Extract verbatim the stretch of lines from the first one through the line containing "Biancaffe Espresso Crema", with both of those lines included.

Given entries:
+ + +
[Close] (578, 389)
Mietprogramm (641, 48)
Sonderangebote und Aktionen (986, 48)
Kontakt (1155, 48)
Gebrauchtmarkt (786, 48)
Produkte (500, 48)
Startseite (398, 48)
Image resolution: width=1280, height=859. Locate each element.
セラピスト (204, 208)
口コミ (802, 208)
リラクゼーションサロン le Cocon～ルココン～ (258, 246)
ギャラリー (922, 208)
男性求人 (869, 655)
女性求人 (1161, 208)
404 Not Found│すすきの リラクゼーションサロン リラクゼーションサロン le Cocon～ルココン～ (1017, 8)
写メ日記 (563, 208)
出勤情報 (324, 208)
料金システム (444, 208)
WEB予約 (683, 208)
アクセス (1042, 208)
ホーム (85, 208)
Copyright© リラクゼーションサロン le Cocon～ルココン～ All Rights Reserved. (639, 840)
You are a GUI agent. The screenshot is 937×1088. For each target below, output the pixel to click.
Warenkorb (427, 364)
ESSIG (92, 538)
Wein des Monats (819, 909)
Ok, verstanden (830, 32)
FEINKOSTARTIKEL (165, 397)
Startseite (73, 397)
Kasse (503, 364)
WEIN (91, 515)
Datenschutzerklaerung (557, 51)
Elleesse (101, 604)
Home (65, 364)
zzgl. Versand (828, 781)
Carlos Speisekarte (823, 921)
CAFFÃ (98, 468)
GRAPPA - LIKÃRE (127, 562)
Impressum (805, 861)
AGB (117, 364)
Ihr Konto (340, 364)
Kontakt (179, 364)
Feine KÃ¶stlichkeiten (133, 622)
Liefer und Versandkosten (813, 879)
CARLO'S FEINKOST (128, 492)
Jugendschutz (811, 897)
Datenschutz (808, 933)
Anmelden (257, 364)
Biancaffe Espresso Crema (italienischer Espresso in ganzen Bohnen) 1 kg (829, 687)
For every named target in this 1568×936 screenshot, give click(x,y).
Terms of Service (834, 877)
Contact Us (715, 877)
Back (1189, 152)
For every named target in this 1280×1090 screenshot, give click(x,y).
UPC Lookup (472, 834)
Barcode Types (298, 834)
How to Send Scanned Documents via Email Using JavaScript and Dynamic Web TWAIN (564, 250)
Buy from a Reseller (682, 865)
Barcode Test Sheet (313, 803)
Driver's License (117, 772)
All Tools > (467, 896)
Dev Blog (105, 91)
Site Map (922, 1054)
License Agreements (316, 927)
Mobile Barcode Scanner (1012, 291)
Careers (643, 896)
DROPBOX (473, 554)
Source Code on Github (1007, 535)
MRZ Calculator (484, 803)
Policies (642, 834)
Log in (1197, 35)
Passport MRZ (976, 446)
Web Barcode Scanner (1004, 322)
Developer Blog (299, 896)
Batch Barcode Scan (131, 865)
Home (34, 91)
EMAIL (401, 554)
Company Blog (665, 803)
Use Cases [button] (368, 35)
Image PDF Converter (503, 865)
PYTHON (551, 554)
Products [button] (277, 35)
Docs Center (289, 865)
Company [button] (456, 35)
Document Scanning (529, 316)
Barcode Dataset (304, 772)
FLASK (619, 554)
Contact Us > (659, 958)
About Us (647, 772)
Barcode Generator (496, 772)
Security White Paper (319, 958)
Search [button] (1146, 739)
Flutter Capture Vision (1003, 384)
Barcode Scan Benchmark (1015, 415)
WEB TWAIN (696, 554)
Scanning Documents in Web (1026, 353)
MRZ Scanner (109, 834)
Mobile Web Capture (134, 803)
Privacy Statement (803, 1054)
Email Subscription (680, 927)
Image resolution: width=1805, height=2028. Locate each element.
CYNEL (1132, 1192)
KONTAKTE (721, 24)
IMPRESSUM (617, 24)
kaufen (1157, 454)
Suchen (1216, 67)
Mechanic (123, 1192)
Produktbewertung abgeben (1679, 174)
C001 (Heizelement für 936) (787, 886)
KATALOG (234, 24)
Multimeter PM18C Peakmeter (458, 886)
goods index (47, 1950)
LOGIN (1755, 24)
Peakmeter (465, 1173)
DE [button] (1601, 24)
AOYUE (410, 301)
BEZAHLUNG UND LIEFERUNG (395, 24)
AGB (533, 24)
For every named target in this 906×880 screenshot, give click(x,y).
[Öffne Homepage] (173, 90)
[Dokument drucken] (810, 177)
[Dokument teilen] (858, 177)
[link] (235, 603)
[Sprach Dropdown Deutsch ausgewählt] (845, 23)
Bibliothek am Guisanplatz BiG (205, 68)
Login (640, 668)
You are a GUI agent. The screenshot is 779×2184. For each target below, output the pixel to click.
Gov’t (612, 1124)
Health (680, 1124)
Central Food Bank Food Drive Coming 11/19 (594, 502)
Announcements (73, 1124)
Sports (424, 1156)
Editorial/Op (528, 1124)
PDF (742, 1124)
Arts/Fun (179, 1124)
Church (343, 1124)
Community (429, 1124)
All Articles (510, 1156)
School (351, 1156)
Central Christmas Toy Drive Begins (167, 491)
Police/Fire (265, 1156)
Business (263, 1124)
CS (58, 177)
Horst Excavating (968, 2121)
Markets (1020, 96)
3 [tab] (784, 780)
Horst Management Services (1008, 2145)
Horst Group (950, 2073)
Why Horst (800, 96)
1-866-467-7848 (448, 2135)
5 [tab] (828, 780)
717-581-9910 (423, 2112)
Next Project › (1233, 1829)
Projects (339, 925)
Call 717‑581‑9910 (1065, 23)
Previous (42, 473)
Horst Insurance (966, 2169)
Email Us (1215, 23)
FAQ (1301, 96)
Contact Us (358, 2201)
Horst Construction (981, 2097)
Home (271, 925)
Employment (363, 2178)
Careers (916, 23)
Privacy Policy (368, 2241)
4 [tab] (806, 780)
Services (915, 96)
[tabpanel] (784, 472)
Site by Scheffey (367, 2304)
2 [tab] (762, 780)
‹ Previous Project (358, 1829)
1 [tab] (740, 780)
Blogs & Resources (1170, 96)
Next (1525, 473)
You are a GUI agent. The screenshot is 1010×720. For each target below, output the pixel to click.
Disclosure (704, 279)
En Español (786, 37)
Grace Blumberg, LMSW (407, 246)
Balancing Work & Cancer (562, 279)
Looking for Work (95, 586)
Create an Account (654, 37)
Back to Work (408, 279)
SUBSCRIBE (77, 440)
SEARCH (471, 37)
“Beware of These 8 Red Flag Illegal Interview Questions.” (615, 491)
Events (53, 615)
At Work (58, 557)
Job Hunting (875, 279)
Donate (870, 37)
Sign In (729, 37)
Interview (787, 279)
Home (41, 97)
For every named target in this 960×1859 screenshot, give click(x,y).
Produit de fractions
+ + +
Solution to this problem:
[Close] (578, 389)
Mietprogramm (641, 48)
Sonderangebote und Aktionen (986, 48)
Kontakt (1155, 48)
Gebrauchtmarkt (786, 48)
Produkte (500, 48)
Startseite (398, 48)
Image resolution: width=1280, height=859. Locate each element.
セラピスト (204, 208)
口コミ (802, 208)
リラクゼーションサロン le Cocon～ルココン～ (258, 246)
ギャラリー (922, 208)
男性求人 (869, 655)
女性求人 (1161, 208)
404 Not Found│すすきの リラクゼーションサロン リラクゼーションサロン le Cocon～ルココン～ (1017, 8)
写メ日記 (563, 208)
出勤情報 (324, 208)
料金システム (444, 208)
WEB予約 (683, 208)
アクセス (1042, 208)
ホーム (85, 208)
Copyright© リラクゼーションサロン le Cocon～ルココン～ All Rights Reserved. (639, 840)
You are a GUI agent. The screenshot is 937×1088. For each target below, output the pixel to click.
Warenkorb (427, 364)
ESSIG (92, 538)
Wein des Monats (819, 909)
Ok, verstanden (830, 32)
FEINKOSTARTIKEL (165, 397)
Startseite (73, 397)
Kasse (503, 364)
WEIN (91, 515)
Datenschutzerklaerung (557, 51)
Elleesse (101, 604)
Home (65, 364)
zzgl. Versand (828, 781)
Carlos Speisekarte (823, 921)
CAFFÃ (98, 468)
GRAPPA - LIKÃRE (127, 562)
Impressum (805, 861)
AGB (117, 364)
Ihr Konto (340, 364)
Kontakt (179, 364)
Feine KÃ¶stlichkeiten (133, 622)
Liefer und Versandkosten (813, 879)
CARLO'S FEINKOST (128, 492)
Jugendschutz (811, 897)
Datenschutz (808, 933)
Anmelden (257, 364)
Biancaffe Espresso Crema (italienischer Espresso in ganzen Bohnen) 1 kg (829, 687)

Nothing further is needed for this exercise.